→ TASK DIRECTIONS: For the records below, output word for word the lines from the one with "Task: Click the info icon beside 本周总收益(元)" up to and including the one with "The image size". No pictures.

→ GIVEN RECORDS:
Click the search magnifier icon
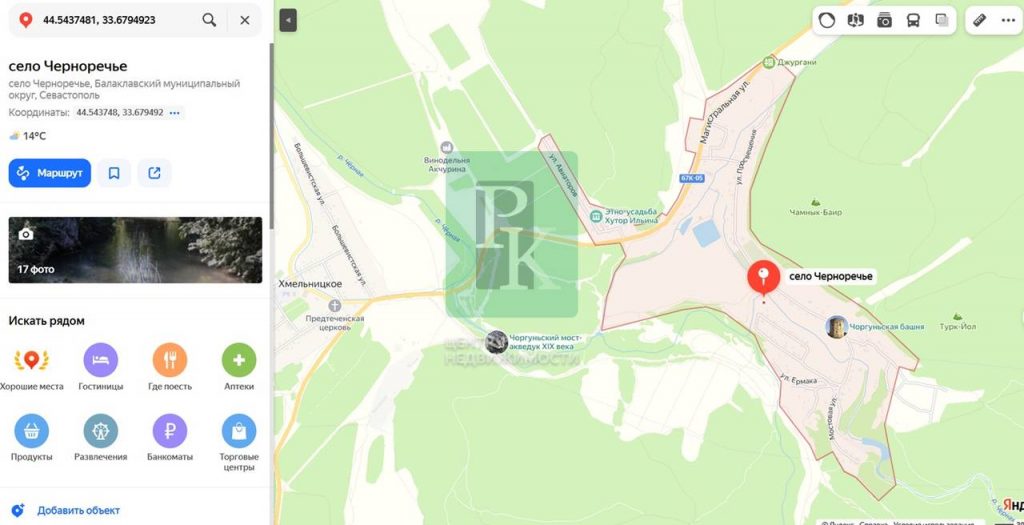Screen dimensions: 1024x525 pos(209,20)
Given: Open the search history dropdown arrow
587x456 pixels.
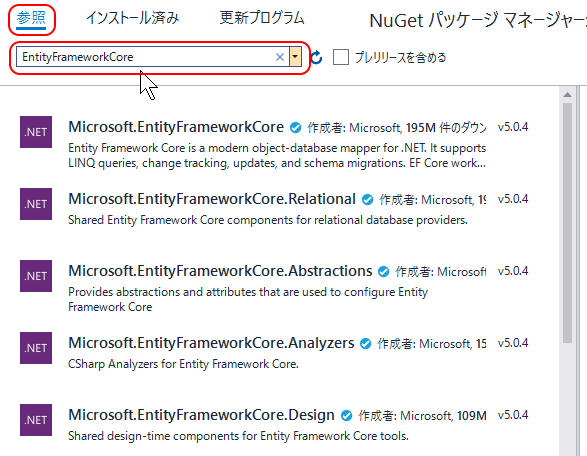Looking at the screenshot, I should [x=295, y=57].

--

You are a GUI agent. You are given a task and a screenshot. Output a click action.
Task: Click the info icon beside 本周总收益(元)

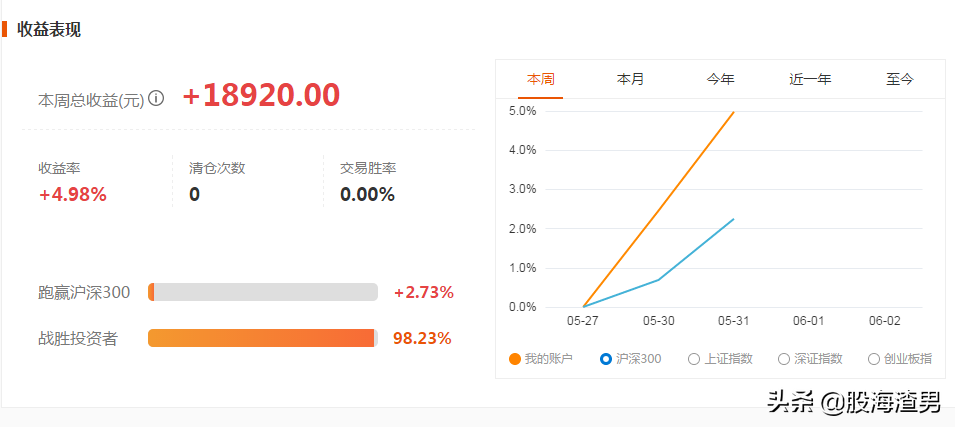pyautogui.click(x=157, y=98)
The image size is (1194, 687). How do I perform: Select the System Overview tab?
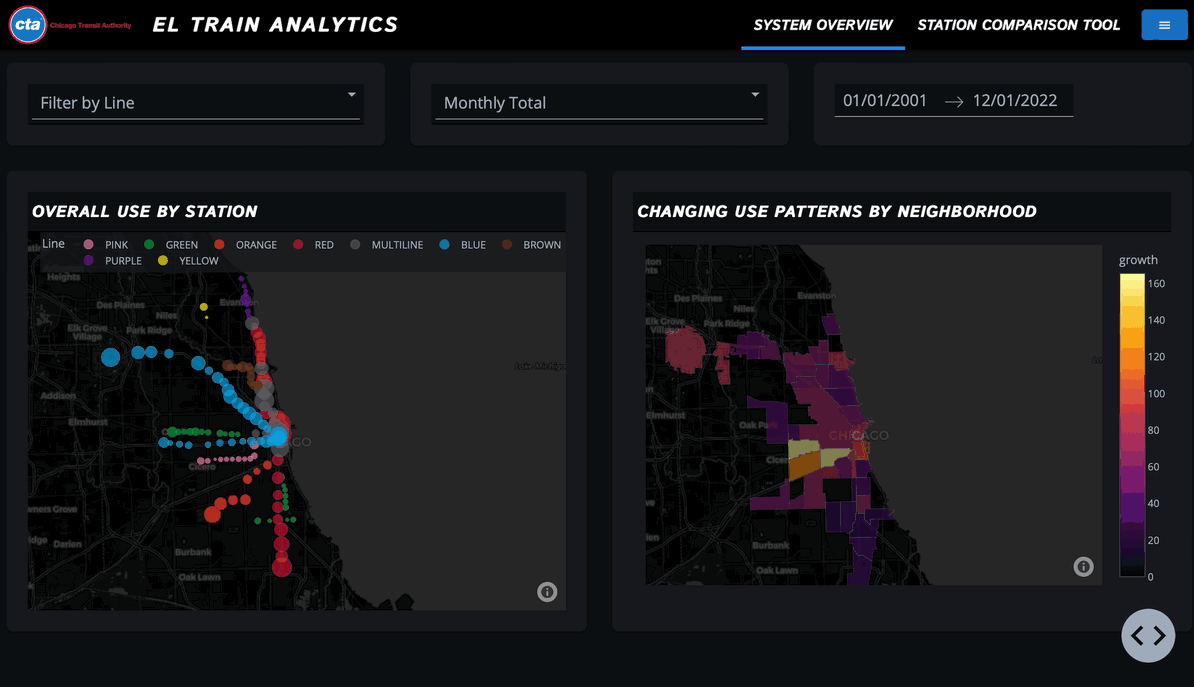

→ OUTPUT FOR THIS EXERCISE:
Task: Click the info icon beside 本周总收益(元)

pyautogui.click(x=157, y=98)
The image size is (1194, 687). How do I perform: Select the System Overview tab?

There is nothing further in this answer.